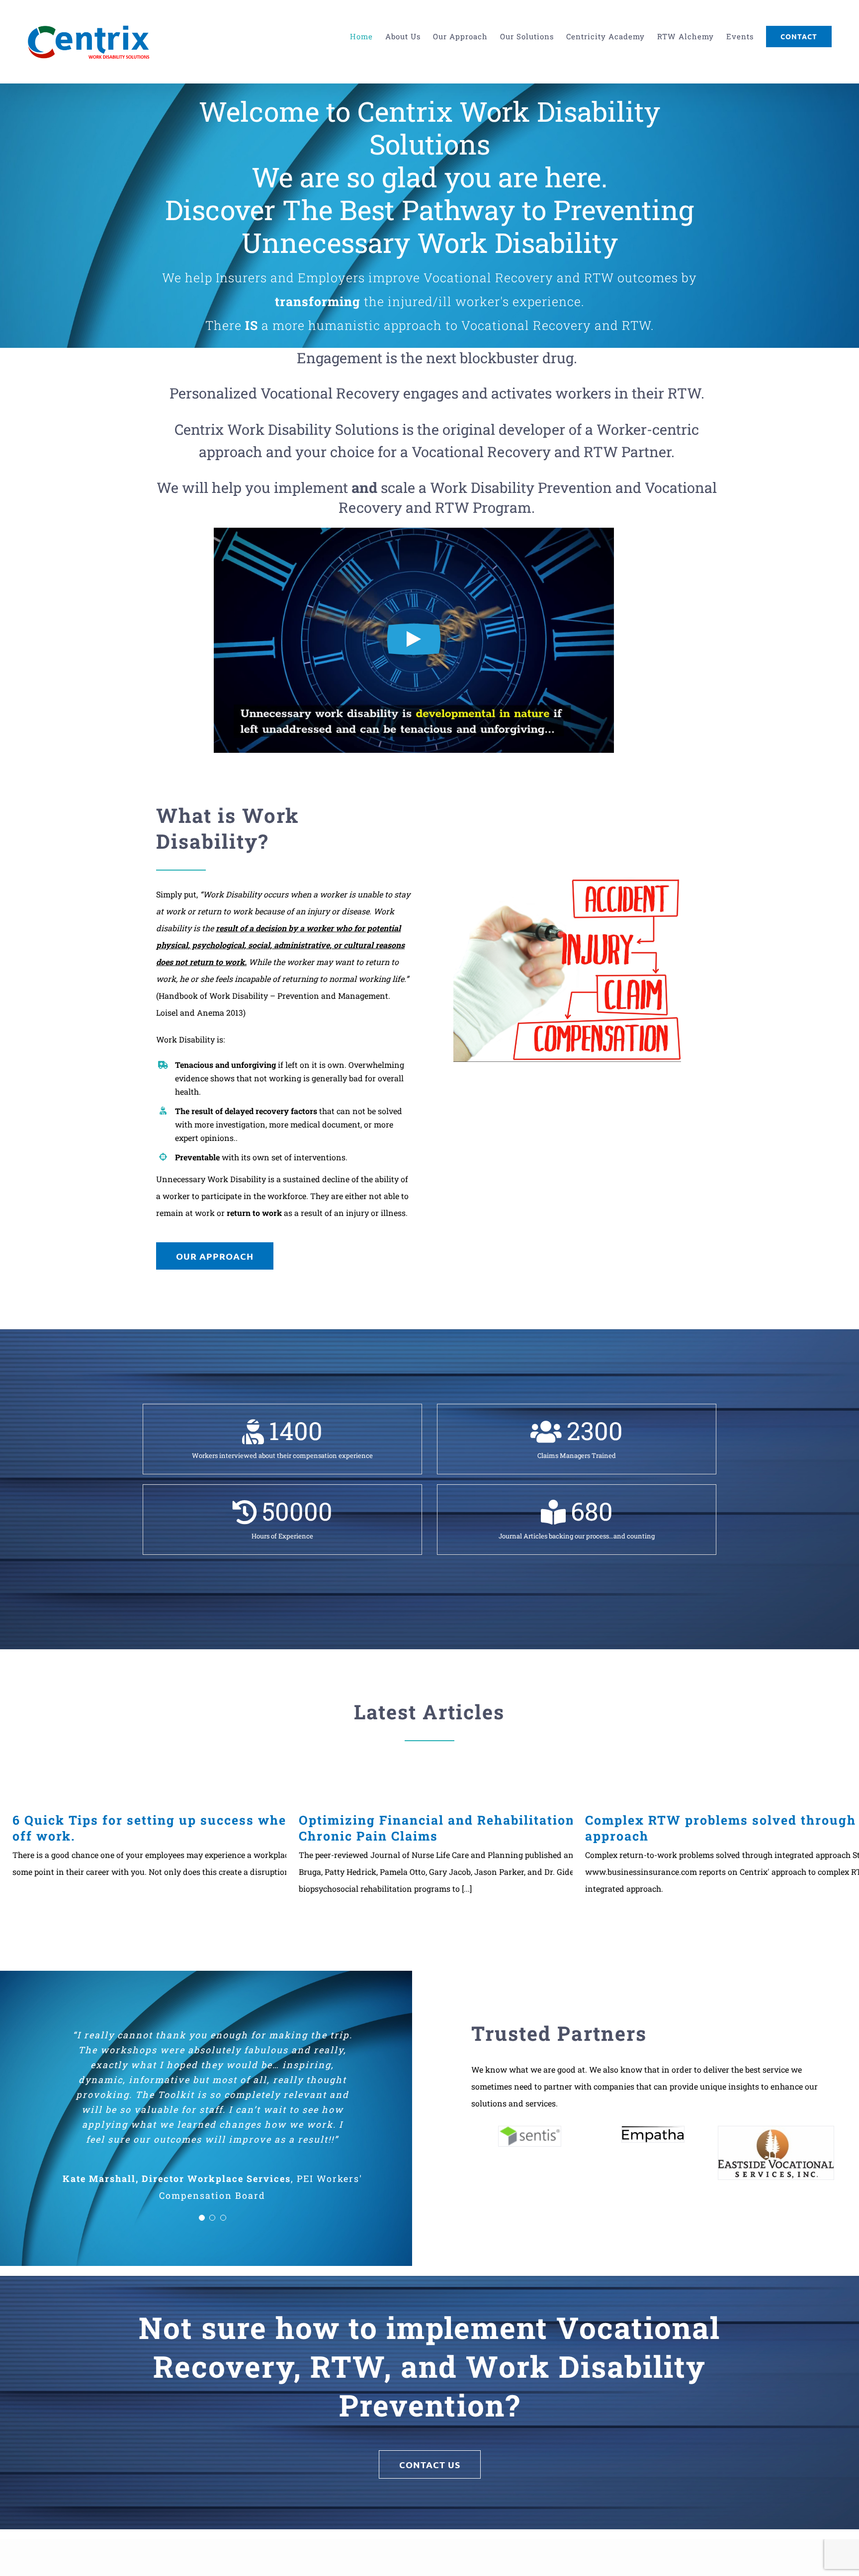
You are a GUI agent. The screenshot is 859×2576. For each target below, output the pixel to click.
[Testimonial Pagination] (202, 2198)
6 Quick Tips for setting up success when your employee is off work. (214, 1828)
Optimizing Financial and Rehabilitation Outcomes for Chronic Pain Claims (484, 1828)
********
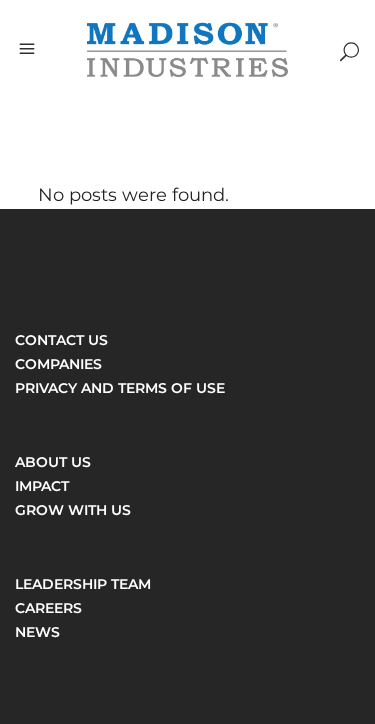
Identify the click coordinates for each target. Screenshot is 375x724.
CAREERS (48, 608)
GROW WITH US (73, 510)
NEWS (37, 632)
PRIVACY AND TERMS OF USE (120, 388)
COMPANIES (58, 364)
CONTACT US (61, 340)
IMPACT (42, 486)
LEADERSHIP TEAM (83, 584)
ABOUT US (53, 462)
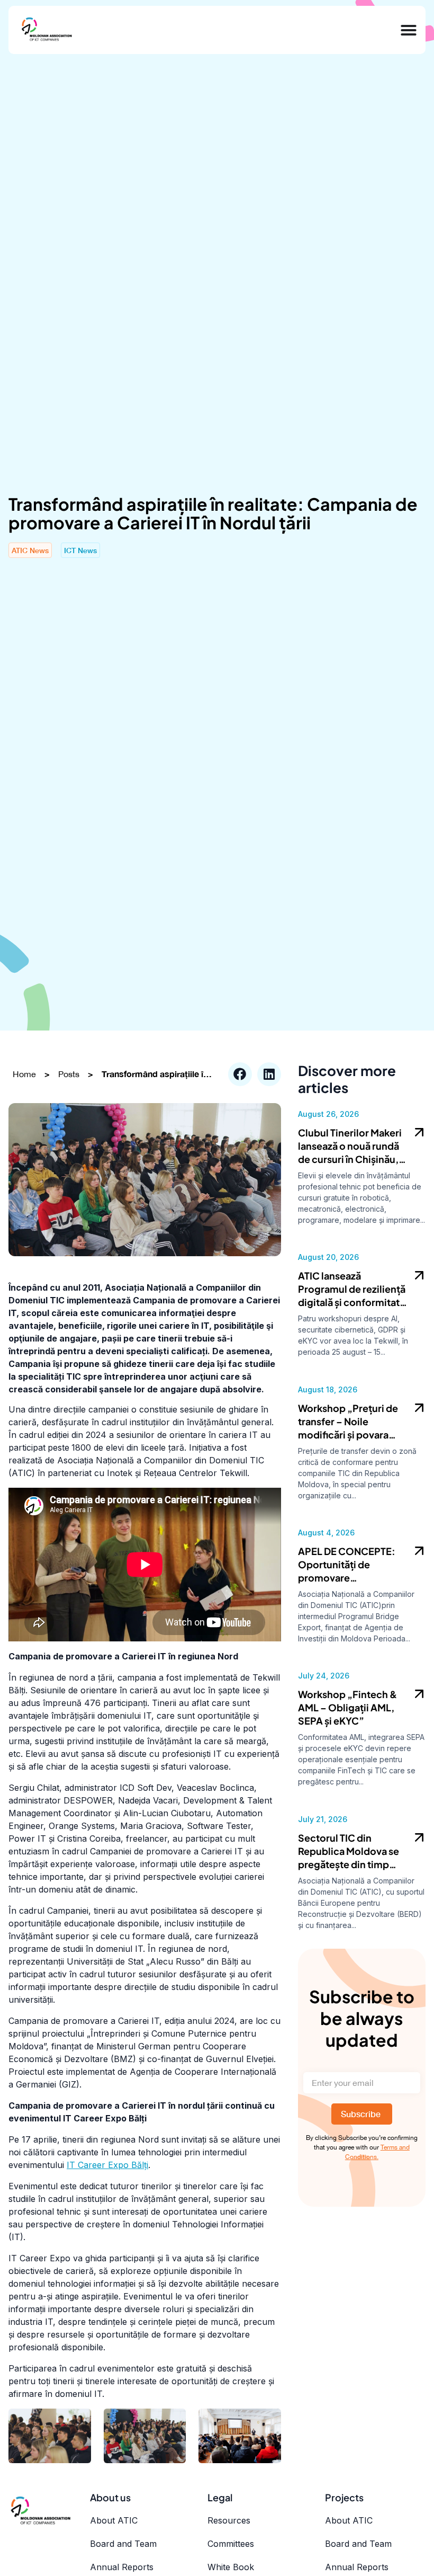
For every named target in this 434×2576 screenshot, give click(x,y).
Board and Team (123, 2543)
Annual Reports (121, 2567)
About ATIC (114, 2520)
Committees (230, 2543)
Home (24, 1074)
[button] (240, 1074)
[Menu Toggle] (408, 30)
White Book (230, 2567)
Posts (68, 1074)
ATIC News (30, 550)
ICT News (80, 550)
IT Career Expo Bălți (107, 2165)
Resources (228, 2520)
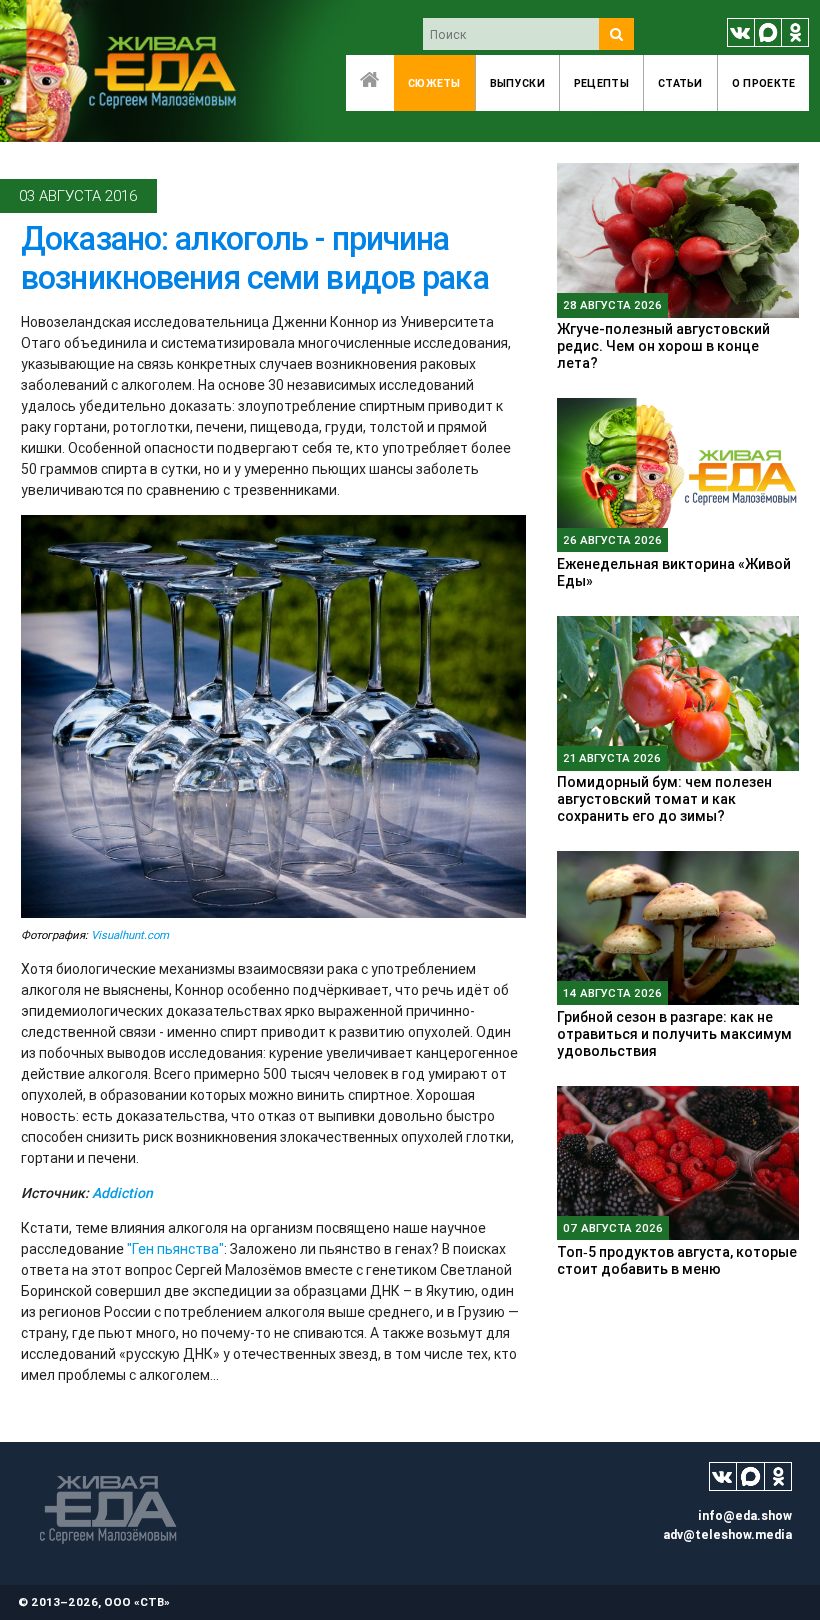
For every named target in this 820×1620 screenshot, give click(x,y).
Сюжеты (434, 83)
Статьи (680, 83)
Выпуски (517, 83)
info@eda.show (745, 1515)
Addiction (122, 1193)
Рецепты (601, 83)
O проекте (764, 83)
********
Problem to work on:
What's needed is an exact copy of the records above from the line containing "White Book (230, 2567)" down to the line containing "O проекте (764, 83)", both included, without any pictures.

Reply to the task:
White Book (230, 2567)
Posts (68, 1074)
ATIC News (30, 550)
ICT News (80, 550)
IT Career Expo Bălți (107, 2165)
Resources (228, 2520)
For every named target in this 820×1620 screenshot, give click(x,y).
Сюжеты (434, 83)
Статьи (680, 83)
Выпуски (517, 83)
info@eda.show (745, 1515)
Addiction (122, 1193)
Рецепты (601, 83)
O проекте (764, 83)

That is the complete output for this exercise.